You are the power within us and others.

You can make us the men and women we are meant to be.

Father, Son and Spirit; God, beyond, beside and around us;

We adore you. 

  

Reading:  1 John 4:16-21 

This letter, dating from around the end of the first century, was written to help congregations of believers to discern between true and false teachers, and to know whether their own fellowship with God was genuine or not.

God is love.  Those who abide in love abide in God, and God abides in them… There is no fear in love, but perfect love casts out fear, for fear has to do with punishment, and whoever fears has not reached perfection in love.  We love because God first loved us.

Those who say, “I love God,” and hate their brothers or sisters, are liars; for those who do not love a brother or sister whom they have seen, cannot love God whom they have not seen.  The commandment we have from him is this: those who love God must love their brothers and sisters also.

Meditation

That reading is short and to the point.  As quick and to the point as making a donation this year to Wesley Urban Ministries to support all their ministries and programs to help and support children, young people and families living in poverty in the downtown core of Hamilton.

At the beginning of worship, I mentioned the discovery of the bodies of the 215 children buried at the Kamloops Indian Residential School.  It was reported in the Hamilton Spectator on Tuesday, and that same day The Spec also included an eight-page annual report from the Hamilton Community Foundation titled “2021 Vital Signs.”  The main point of the report?

“From the outside, the city’s façade seems strong as ever…  Behind the façade, though, there’s another Hamilton … where people are struggling to hang on 15 months into a global pandemic that has scrambled daily life.  ‘COVID … has exposed … that we are not all in this together,” the report says, “It hasn’t been the great equalizer.  In fact, what it’s doing is compounding the inequality by wealth, by neighbourhood, and by race.
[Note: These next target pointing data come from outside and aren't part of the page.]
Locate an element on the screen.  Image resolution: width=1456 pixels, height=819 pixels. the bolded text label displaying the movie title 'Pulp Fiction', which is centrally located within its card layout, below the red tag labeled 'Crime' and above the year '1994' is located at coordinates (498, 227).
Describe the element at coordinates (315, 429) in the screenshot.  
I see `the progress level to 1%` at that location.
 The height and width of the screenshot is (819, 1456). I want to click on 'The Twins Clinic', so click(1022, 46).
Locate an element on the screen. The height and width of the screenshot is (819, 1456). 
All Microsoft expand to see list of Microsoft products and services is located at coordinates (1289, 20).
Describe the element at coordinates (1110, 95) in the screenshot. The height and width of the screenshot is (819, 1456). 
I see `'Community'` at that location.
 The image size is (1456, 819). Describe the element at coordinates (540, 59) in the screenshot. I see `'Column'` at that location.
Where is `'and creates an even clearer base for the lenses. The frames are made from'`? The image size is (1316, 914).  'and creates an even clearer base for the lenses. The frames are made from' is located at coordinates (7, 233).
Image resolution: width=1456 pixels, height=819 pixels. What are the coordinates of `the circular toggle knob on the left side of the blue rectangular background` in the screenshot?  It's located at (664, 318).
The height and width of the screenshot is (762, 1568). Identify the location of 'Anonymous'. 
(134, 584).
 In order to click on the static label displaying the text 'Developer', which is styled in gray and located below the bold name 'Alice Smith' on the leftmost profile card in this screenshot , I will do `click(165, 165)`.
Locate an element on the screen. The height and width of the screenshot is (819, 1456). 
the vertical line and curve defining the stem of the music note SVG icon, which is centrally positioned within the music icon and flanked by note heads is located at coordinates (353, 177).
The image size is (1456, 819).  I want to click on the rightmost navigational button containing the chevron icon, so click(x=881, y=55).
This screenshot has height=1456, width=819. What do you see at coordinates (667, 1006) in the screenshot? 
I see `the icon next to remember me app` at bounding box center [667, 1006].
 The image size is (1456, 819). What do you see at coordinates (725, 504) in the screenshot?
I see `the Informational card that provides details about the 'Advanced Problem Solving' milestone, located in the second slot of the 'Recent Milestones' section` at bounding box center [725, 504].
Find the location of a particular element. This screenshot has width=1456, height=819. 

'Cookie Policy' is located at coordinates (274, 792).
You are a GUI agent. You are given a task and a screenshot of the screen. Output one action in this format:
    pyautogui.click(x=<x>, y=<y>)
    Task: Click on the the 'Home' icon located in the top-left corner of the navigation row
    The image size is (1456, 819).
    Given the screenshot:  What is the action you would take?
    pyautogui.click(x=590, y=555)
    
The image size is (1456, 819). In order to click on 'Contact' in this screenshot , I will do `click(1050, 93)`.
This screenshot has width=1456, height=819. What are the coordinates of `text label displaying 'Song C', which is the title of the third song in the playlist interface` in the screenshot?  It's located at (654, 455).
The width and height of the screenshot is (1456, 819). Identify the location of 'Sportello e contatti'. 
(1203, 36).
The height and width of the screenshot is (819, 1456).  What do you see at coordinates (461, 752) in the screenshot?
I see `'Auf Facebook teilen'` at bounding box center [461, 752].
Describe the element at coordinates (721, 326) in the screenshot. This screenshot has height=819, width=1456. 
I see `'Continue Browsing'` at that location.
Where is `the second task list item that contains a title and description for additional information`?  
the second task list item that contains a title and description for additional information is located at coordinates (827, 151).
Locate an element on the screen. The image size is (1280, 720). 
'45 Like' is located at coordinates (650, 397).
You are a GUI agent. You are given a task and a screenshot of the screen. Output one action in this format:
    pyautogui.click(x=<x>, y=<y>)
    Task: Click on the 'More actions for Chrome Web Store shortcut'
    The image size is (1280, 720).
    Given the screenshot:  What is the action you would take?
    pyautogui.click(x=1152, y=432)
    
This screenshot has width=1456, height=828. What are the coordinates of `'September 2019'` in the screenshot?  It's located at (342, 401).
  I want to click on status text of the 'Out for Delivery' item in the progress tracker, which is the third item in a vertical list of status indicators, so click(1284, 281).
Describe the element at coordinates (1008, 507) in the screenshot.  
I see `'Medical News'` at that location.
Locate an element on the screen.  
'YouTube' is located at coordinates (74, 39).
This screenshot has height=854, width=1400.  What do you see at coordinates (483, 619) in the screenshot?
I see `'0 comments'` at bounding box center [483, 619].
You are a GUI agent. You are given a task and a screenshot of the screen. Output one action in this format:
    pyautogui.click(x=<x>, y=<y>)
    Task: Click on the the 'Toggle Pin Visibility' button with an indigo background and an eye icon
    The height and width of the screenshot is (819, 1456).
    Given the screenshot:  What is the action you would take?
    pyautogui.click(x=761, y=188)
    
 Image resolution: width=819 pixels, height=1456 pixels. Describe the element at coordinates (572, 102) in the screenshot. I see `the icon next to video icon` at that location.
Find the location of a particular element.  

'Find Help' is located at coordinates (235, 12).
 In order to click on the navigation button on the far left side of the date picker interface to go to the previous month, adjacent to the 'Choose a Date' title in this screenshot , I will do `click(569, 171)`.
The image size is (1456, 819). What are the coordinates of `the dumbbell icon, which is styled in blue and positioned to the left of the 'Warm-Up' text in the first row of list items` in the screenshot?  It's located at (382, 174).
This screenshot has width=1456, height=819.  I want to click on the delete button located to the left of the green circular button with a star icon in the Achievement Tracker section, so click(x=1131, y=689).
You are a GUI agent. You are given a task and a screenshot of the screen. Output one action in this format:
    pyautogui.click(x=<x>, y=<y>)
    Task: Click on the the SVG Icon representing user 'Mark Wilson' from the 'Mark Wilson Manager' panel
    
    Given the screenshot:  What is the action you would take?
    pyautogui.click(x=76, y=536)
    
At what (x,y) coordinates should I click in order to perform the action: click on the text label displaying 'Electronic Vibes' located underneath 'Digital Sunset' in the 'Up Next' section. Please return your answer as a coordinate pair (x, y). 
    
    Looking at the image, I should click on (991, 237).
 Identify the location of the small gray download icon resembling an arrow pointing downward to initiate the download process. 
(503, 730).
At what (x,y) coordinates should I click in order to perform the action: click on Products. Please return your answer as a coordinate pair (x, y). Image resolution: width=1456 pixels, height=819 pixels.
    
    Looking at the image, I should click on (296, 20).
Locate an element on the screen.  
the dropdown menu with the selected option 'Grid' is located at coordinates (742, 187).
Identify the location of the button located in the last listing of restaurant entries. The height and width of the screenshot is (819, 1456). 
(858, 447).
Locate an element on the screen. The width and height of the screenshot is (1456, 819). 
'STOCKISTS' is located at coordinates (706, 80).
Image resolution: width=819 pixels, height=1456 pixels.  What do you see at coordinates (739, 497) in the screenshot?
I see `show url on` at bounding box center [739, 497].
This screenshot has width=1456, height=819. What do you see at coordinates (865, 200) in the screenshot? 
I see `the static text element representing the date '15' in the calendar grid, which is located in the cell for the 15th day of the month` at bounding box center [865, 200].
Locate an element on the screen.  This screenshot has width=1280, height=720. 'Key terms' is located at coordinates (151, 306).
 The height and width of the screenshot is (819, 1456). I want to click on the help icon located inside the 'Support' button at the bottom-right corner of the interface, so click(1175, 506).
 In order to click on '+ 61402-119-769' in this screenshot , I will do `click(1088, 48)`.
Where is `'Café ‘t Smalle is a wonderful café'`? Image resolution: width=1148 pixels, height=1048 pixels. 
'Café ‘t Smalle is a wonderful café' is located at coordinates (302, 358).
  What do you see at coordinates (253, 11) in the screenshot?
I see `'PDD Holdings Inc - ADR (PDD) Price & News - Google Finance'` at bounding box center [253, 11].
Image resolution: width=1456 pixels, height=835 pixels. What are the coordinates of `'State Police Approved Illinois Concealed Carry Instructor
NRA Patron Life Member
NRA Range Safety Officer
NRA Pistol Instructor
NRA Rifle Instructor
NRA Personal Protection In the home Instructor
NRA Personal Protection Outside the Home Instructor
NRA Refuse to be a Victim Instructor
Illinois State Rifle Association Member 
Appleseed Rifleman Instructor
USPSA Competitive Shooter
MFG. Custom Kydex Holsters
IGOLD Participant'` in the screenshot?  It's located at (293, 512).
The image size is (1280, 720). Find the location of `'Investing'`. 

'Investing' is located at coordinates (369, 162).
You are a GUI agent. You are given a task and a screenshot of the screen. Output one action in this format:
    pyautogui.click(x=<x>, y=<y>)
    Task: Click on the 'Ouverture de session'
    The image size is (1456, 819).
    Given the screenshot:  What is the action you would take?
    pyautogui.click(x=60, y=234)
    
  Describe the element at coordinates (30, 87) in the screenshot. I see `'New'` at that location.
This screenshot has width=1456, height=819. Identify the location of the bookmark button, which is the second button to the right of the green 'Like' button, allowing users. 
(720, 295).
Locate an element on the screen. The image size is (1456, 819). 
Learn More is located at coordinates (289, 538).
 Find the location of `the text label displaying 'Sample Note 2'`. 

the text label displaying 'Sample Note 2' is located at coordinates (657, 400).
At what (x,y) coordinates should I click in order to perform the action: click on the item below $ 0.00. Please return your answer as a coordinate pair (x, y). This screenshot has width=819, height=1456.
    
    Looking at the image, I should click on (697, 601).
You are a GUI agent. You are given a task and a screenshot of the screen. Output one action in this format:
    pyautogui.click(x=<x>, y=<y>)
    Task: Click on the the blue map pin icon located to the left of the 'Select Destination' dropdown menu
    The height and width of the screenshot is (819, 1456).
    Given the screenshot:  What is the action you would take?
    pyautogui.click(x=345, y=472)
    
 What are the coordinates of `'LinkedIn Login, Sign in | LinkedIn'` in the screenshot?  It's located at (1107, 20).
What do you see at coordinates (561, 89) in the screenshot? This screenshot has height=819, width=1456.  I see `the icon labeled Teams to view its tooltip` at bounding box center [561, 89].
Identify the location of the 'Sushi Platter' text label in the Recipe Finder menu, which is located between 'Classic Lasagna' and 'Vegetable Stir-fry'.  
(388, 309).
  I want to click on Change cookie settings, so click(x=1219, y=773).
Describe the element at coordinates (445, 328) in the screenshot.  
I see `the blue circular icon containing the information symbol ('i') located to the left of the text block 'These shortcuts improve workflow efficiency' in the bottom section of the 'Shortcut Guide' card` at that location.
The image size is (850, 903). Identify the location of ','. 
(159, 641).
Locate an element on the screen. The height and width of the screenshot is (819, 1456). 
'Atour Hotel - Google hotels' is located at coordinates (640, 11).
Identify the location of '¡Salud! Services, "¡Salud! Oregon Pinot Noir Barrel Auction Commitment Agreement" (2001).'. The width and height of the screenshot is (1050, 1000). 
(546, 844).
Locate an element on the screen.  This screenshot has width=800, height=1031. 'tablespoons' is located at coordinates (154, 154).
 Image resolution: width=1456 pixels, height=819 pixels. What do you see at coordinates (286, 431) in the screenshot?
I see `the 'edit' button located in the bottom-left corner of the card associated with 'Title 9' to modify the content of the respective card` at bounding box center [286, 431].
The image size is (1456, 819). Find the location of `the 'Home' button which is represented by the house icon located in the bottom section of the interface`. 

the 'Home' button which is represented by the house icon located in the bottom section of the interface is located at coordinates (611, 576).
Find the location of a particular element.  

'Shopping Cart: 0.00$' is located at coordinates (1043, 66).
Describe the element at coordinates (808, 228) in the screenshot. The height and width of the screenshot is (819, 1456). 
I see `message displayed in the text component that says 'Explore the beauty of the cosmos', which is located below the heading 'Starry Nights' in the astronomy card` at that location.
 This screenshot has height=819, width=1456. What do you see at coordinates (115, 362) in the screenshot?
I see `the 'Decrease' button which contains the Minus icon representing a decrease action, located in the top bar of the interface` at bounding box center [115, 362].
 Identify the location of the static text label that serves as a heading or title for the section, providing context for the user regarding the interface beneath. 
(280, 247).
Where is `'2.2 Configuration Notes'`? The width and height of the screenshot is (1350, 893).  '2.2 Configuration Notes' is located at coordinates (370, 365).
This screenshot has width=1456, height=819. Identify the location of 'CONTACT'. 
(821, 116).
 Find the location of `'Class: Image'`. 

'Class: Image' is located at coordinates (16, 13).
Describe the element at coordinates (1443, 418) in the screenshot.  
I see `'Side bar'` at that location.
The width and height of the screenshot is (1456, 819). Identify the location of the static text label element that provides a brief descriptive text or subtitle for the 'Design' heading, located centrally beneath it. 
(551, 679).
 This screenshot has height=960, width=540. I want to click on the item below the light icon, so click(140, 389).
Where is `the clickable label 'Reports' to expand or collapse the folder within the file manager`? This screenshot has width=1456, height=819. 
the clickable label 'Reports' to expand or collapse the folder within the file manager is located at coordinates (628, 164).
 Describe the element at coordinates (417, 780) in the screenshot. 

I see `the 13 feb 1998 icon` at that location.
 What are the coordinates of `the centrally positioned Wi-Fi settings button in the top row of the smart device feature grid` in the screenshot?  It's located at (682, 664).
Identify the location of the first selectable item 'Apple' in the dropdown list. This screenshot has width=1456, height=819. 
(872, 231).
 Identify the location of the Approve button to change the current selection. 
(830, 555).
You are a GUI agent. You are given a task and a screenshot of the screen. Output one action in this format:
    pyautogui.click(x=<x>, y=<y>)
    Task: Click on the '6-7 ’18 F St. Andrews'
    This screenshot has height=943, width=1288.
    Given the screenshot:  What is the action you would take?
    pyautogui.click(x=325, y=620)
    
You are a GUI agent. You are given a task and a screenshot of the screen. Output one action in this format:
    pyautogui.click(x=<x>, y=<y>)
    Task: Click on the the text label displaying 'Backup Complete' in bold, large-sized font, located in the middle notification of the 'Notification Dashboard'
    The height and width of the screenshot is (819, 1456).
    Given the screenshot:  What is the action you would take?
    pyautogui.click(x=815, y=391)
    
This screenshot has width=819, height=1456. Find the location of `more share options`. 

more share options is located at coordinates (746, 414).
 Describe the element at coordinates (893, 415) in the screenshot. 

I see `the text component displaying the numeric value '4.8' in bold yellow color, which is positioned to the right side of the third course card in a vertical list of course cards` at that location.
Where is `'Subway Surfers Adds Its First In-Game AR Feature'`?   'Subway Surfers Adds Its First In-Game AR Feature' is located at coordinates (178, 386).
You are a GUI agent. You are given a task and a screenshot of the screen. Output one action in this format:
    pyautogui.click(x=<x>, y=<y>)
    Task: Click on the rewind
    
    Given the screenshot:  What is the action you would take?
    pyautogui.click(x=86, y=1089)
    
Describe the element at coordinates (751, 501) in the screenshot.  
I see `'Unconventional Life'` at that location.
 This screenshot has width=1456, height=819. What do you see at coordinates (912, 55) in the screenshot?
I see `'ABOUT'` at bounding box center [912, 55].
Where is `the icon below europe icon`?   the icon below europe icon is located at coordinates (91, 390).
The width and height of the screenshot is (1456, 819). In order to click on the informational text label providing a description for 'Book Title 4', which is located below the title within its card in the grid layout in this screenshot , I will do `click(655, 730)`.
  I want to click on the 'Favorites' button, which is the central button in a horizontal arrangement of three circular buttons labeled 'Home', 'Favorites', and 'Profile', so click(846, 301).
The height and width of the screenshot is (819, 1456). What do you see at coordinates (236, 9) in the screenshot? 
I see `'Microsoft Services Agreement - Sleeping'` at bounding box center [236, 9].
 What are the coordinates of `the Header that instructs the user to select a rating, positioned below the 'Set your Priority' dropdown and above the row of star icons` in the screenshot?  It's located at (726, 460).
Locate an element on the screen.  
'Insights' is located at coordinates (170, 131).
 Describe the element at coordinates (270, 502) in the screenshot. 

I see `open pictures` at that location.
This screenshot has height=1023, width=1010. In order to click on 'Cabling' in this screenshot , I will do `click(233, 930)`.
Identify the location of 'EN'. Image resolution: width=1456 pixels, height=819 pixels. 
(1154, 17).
“Some of us who have secure employment and own our own homes ironically will emerge from this in a stronger financial position.  But that will be a very different experience for people who are precariously housed, who have precarious employment, who don’t have food security… COVID has compounded those inequalities, and it’s going to be a very long and difficult recovery for folks who are on the wrong side of that fault line.”

One of the ways we have of making a difference for good in the lives of people in our city on the wrong side of that fault line, is through the work of Wesley Urban Ministries.  And one of the way we have of being part of their work is through the annual Case for Kids campaign, in which once a year we raise funds and make donations of our own to help support and pay for all their programs for children, young people and families – more than 20 different programs in all to tackle hunger and homelessness, addiction and a need for good medical care; to provide support for pregnant moms, early childhood centres for their children, camps for the summer and tutoring for school, gathering places and mentoring for young adults, and help of different kinds to enter the adult world as strong and whole as they can be.

Normally on this first Sunday of June after worship we would go downstairs for coffee and a few cookies, maybe a sandwich, and then a bunch of us would head over to Bayfront Park to join with hundreds of others from churches all across the city, and spend a great afternoon walking, running and riding around the Bay to raise money for a year’s worth of programs and outreach.

With the pandemic, things change.  Not the need, nor the desire to reach out in God’s name and with God’s love.  What changes is how we do it.

It’s as quick and painless as the reading about loving our brothers and sisters was short and to the point.  Go to https://www.canadahelps.org/en/charities/wesley-urban-ministries-inc/p2p/caseforkids2021/team/team-fifty/ and just follow the directions to contribute whatever amount God invites you to give.

The commandment we have from him is this: those who love God must love their brothers and sisters also.   It’s as simple and easy as that.